BEGIN Task input

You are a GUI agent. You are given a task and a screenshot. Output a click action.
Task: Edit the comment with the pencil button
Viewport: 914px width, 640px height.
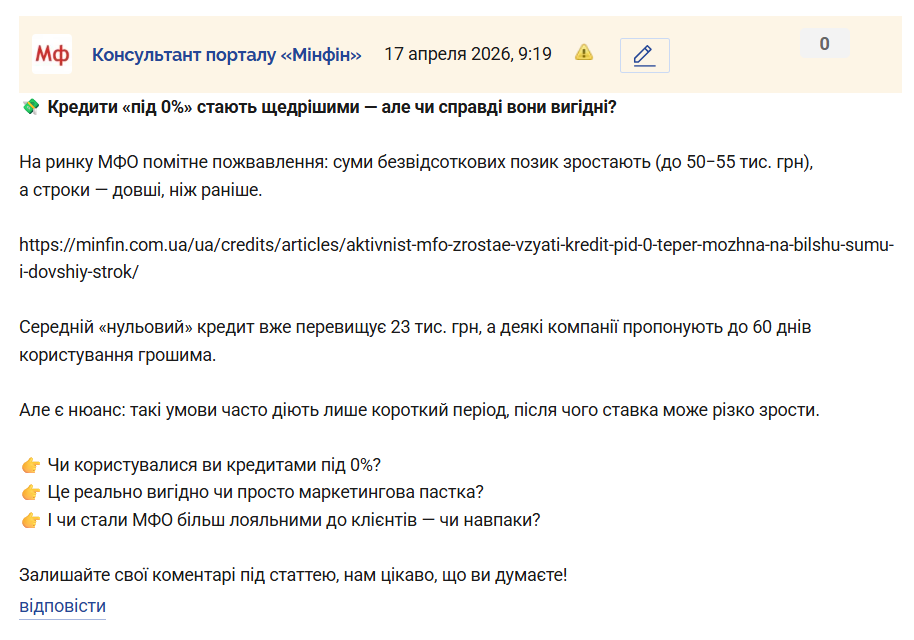644,55
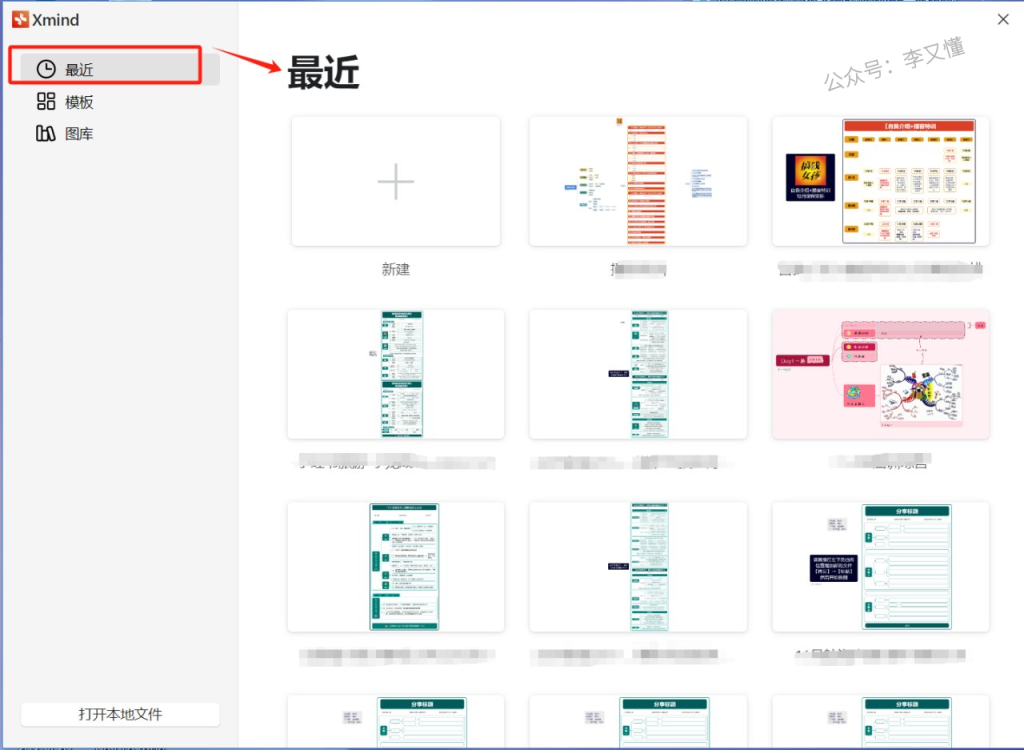Viewport: 1024px width, 750px height.
Task: Click the books icon for 图库
Action: click(x=46, y=134)
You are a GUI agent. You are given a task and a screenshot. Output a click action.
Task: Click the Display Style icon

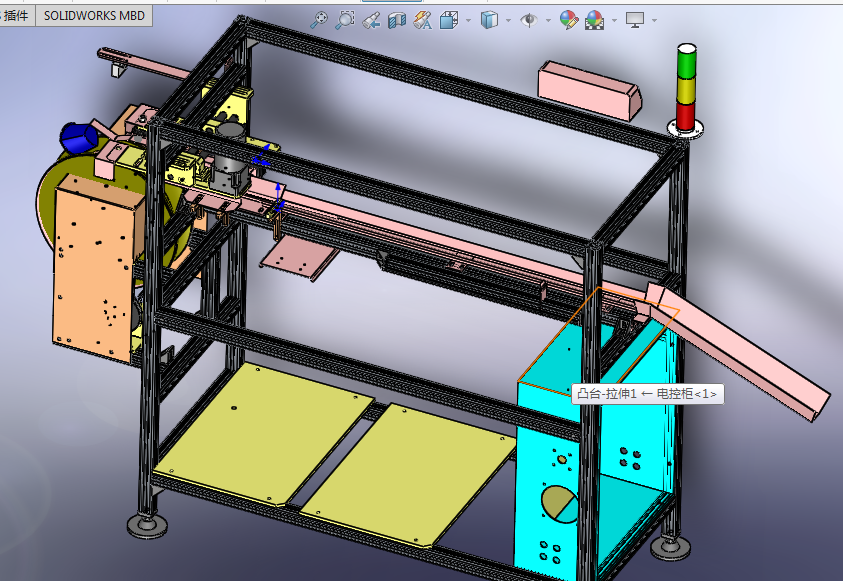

END Task input

Exercise details – Rewrite all the lines above with every "screenshot" changed to "screen capture" and everything else kept the same. Leave the pictures out.

The answer –
You are a GUI agent. You are given a task and a screen capture. Output a click action.
Task: Edit the comment with the pencil button
Viewport: 914px width, 640px height.
644,55
Viewport: 1024px width, 750px height.
Task: Click the books icon for 图库
Action: click(x=46, y=134)
You are a GUI agent. You are given a task and a screen capture. Output a click action.
Task: Click the Display Style icon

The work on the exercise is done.